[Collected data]

** begin **

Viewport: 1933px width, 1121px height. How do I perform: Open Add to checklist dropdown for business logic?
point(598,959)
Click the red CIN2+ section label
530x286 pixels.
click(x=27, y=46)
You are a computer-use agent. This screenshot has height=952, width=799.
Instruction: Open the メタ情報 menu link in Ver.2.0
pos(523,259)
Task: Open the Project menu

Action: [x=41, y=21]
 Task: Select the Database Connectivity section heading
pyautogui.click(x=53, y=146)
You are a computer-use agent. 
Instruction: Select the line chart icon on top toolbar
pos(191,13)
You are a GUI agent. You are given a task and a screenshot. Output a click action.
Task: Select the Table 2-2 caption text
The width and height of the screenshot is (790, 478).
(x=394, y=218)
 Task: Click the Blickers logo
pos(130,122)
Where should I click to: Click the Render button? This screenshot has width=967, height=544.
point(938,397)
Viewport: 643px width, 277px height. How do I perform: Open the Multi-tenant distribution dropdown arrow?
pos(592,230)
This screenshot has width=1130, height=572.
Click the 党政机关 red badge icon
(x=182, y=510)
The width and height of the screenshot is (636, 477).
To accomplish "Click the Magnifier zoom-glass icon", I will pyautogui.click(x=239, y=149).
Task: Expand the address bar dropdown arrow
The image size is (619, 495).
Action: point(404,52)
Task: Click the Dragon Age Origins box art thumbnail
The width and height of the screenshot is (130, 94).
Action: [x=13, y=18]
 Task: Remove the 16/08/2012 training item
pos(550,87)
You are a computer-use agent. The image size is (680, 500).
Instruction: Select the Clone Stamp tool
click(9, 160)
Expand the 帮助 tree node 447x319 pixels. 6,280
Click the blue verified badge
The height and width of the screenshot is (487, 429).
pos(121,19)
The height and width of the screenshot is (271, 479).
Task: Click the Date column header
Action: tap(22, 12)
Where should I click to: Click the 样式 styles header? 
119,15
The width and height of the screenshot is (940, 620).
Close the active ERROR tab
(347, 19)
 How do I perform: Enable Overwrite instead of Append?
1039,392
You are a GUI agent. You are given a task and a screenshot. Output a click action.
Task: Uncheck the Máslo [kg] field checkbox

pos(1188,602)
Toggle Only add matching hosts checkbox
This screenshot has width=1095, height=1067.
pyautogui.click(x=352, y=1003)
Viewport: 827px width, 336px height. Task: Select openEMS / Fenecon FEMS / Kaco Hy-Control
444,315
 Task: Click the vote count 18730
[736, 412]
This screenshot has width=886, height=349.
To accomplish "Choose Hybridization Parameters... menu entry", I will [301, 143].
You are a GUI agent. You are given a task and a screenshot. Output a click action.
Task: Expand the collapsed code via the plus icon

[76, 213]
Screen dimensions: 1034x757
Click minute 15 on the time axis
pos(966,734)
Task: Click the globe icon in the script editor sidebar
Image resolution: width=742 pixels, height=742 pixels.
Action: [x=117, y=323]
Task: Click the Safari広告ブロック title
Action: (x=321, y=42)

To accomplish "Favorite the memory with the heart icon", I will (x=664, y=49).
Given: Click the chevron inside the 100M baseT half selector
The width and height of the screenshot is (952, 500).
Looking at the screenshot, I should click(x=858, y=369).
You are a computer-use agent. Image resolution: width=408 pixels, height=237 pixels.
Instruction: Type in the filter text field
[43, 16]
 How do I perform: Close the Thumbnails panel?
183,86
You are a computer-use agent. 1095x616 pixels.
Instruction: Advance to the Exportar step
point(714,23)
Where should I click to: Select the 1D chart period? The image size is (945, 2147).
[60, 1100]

** end **

[What is needed]
Rewrite the records as a numbered list, starting at the first line and ending with the line holding "pos(191,13)", both included. Leave out blank lines.

[Complete response]
1. Viewport: 1933px width, 1121px height. How do I perform: Open Add to checklist dropdown for business logic?
2. point(598,959)
3. Click the red CIN2+ section label
4. 530x286 pixels.
5. click(x=27, y=46)
6. You are a computer-use agent. This screenshot has height=952, width=799.
7. Instruction: Open the メタ情報 menu link in Ver.2.0
8. pos(523,259)
9. Task: Open the Project menu
10. Action: [x=41, y=21]
11.  Task: Select the Database Connectivity section heading
12. pyautogui.click(x=53, y=146)
13. You are a computer-use agent. 
14. Instruction: Select the line chart icon on top toolbar
15. pos(191,13)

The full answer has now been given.